> Brief: Rewrite the lines starting at the one containing "Click the 다음 DNS 서버 주소 사용 label text" and ending at the one containing "[x=137, y=274]", swapping "label text" for "caption" and leaving everything else unchanged.

━━━━━ Material provided ━━━━━

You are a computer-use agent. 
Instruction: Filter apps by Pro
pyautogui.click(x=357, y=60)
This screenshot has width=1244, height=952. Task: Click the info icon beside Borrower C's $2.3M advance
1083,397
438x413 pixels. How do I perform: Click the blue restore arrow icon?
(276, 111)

━━━━━
━━━━━ Material provided ━━━━━

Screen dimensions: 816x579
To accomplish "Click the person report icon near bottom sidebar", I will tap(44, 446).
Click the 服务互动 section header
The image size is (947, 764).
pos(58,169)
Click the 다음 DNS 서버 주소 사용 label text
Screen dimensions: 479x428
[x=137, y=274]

━━━━━

> Response for this exercise:
Click the 다음 DNS 서버 주소 사용 caption
Screen dimensions: 479x428
[x=137, y=274]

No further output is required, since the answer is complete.